Token service providers: new stakeholders in payments industry

|September 22, 2015 0

Prasanta Chakraborty

The payments industry has seen many new trends over the last couple of years.

The payments industry had a huge year in 2014 and it’s showing no sign of slow down, once a quiet sector of the industry, the segment has been on a roller-coaster ride lately.

Most payments organizations that now considering serving as a Token Service Provider (TSP), that allow multiple uses of the token values and are flexible to support new payments methods. In this scenario, tokens can potentially be used for repeat purchases, recurring payments, charge backs and refunds. In addition, multiple-use token values can be utilized for post-process.

A token is usually the same length and format as the original PAN, so it appears no different than a standard payment card number to back-end transaction processing systems, applications and storage.

The token acts as a substitute value for the actual PAN while the data is at rest inside a retailer’s systems. A secure cross-reference table residing in a PCI-controlled environment allows authorized look-up of the original PAN by using the token as the index. The token can be reversed to its true associated PAN value at any time with the right decryption keys. Tokens can be either single use tokens or multi-use tokens.

With online payments, card tokenization is one way to address this gap and a number of organizations in the industry have come out in support of tokenization as a risk management strategy. Tokenization is the process of replacing sensitive data with surrogate values that remove risk but preserve value to the business.

Many conversations around options for security have suggested use of tokenization—a process which substitutes sensitive cardholder information with tokens. Since the tokens contain no cardholder or card data, they present no value to criminals and improve consumers’ level of trust. In addition, issuers avoid the expense associated with notification, loss reimbursement, and legal action.
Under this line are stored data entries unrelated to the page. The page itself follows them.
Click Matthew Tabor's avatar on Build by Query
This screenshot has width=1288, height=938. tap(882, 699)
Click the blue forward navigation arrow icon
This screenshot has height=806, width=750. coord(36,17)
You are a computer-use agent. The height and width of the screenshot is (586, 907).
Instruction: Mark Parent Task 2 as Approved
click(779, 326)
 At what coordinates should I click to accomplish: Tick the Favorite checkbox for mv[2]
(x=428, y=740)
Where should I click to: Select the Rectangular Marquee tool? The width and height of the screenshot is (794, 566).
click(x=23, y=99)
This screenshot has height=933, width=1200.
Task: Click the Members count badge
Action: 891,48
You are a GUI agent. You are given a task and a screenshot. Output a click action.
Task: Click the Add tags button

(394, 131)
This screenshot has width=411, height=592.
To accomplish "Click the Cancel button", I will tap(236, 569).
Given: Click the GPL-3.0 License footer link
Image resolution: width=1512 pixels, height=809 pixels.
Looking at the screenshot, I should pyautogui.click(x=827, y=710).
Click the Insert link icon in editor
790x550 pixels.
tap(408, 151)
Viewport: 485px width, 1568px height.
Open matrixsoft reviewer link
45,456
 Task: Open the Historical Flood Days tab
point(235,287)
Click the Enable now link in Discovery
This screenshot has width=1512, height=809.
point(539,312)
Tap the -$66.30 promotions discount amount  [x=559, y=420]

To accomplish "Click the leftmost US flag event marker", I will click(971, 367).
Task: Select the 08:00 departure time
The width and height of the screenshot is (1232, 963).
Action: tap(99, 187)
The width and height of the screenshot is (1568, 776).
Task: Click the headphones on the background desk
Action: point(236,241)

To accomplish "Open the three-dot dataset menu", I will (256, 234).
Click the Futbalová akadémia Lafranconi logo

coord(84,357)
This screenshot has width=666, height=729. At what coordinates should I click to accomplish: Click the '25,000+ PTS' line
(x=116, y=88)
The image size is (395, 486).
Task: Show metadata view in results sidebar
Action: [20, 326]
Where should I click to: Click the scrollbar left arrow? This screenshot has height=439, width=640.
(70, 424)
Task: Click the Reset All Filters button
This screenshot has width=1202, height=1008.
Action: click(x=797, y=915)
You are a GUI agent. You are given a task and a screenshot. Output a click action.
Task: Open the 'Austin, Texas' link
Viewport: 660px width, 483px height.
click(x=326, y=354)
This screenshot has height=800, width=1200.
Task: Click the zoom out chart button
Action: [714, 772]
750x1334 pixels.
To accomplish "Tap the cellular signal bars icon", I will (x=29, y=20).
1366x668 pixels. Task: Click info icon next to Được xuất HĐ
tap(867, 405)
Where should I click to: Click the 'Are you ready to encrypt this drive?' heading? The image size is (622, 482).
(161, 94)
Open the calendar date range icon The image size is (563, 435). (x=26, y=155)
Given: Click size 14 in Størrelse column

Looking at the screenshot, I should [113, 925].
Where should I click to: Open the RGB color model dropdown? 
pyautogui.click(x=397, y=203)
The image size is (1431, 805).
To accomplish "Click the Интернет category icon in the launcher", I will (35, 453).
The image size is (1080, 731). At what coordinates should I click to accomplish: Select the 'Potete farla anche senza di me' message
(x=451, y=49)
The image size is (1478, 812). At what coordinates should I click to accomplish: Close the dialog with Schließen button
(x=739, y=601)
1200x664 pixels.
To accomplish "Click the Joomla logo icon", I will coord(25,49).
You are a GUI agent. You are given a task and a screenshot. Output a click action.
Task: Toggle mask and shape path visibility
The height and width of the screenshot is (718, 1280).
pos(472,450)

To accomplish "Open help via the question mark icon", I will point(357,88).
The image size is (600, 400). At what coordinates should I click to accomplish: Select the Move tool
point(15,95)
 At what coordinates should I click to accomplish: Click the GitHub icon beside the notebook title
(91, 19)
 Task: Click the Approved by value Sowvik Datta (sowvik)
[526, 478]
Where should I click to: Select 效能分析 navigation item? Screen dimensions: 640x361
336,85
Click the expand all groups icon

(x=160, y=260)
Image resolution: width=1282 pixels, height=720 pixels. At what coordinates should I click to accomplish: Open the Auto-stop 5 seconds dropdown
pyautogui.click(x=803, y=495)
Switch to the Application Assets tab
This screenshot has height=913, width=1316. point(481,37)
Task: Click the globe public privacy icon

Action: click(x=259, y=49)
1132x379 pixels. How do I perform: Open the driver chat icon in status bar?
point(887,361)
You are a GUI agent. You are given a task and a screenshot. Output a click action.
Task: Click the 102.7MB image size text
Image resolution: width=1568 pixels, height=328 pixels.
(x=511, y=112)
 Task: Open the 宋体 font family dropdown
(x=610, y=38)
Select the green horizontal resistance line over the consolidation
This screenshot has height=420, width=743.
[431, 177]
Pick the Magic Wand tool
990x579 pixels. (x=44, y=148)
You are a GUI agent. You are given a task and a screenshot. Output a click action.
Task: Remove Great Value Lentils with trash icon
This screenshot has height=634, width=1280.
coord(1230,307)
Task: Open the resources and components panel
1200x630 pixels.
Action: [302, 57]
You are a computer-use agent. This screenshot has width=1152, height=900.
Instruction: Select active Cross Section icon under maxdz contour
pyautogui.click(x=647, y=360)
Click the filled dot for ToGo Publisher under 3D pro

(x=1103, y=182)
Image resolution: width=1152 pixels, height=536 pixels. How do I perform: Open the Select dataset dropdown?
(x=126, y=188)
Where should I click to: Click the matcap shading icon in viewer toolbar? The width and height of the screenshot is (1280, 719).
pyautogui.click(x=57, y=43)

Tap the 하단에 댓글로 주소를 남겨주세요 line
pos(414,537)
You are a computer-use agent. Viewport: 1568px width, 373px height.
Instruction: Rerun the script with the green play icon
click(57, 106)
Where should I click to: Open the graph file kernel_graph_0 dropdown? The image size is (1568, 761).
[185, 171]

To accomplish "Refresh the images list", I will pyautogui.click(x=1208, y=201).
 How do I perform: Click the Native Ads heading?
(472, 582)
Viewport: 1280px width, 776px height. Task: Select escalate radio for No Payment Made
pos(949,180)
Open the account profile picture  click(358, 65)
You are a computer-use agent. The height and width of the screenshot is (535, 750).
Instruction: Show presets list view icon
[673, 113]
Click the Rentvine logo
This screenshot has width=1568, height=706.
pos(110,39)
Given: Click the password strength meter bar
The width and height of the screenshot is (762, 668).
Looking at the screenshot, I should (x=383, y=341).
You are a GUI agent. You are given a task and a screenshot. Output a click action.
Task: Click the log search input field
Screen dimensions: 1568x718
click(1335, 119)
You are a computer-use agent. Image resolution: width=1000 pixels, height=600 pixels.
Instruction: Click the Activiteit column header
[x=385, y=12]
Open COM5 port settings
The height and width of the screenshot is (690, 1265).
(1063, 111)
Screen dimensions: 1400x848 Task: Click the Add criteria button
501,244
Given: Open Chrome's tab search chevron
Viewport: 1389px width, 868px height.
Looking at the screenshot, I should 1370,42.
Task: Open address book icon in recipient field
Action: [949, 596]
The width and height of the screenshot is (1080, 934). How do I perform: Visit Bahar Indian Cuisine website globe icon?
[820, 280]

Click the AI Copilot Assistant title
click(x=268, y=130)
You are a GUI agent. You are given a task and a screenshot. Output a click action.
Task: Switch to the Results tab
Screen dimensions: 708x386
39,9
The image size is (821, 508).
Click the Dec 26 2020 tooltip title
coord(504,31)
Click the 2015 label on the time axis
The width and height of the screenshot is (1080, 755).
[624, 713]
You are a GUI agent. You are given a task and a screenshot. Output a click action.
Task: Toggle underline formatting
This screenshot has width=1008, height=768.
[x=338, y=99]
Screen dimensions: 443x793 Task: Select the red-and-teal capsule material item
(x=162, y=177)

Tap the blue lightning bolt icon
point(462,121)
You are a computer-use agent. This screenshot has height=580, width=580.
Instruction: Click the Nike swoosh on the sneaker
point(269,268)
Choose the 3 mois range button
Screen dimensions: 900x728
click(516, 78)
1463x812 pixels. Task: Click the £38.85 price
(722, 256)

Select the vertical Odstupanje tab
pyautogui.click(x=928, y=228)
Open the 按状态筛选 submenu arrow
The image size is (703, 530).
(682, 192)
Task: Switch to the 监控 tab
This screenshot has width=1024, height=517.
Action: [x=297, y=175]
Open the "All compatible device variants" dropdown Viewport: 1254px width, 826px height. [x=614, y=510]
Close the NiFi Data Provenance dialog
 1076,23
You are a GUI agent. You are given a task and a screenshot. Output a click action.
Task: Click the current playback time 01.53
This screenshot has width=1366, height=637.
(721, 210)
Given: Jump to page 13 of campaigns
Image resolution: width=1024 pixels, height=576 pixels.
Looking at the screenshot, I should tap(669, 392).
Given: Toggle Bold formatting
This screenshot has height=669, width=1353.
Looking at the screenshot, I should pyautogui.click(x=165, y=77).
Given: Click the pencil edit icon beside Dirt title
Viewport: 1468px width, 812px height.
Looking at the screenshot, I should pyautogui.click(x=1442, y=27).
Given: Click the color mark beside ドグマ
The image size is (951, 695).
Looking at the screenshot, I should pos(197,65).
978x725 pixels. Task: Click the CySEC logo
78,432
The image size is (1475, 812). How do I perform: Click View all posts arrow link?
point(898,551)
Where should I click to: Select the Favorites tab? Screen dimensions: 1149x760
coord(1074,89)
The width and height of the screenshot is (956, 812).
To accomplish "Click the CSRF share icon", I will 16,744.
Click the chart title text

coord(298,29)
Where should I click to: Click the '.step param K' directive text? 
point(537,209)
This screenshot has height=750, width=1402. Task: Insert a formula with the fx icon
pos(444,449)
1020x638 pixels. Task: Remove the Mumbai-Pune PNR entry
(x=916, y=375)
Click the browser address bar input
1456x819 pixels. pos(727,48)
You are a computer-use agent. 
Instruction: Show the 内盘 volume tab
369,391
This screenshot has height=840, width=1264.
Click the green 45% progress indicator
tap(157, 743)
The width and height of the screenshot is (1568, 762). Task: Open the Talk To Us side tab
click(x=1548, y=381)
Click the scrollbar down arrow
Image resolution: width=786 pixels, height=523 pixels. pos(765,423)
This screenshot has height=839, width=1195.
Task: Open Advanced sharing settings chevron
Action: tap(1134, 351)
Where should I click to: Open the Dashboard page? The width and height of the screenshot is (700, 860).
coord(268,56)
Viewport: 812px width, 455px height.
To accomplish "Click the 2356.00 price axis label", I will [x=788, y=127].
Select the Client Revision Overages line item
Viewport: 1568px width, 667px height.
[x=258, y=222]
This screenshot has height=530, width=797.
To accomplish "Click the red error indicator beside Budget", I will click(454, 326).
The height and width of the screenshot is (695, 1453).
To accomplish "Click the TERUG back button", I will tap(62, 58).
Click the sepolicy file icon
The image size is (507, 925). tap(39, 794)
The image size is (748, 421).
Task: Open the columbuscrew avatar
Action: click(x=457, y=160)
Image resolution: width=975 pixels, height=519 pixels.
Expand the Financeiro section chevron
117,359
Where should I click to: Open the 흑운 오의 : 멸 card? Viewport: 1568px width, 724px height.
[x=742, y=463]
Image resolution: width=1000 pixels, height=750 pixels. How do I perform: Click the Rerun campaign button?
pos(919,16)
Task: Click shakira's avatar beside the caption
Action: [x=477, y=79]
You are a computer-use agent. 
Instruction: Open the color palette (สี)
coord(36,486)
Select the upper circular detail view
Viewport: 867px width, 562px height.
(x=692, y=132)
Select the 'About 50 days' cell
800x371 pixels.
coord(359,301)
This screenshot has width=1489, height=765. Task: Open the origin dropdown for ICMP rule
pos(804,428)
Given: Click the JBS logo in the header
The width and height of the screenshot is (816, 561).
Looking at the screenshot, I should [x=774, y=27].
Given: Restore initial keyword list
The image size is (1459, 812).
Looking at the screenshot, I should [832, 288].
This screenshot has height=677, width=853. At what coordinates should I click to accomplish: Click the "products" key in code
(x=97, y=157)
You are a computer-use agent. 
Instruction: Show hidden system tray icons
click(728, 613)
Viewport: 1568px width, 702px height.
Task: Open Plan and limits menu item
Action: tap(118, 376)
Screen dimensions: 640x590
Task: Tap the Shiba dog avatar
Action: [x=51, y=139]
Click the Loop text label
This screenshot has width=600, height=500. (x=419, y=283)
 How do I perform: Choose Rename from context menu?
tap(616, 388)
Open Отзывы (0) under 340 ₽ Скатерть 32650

Furthermore, by removing the need to store actual card details, this approach significantly reduces the costs and hours associated with the compliance requirements.

There are several other areas for consideration that also come into play, either directly or indirectly depending on the role of the intermediary, when payment organizations are considering their approach to tokenization like token values, single pay vs multiple pay tokens and legacy data in storage.

Payment trends are constantly evolving in line with developments in technology. Businesses need to ensure they can offer the widest range of options and keep up with the market trends to make sure they are meeting consumers’ needs, which will in turn have a positive impact on their business.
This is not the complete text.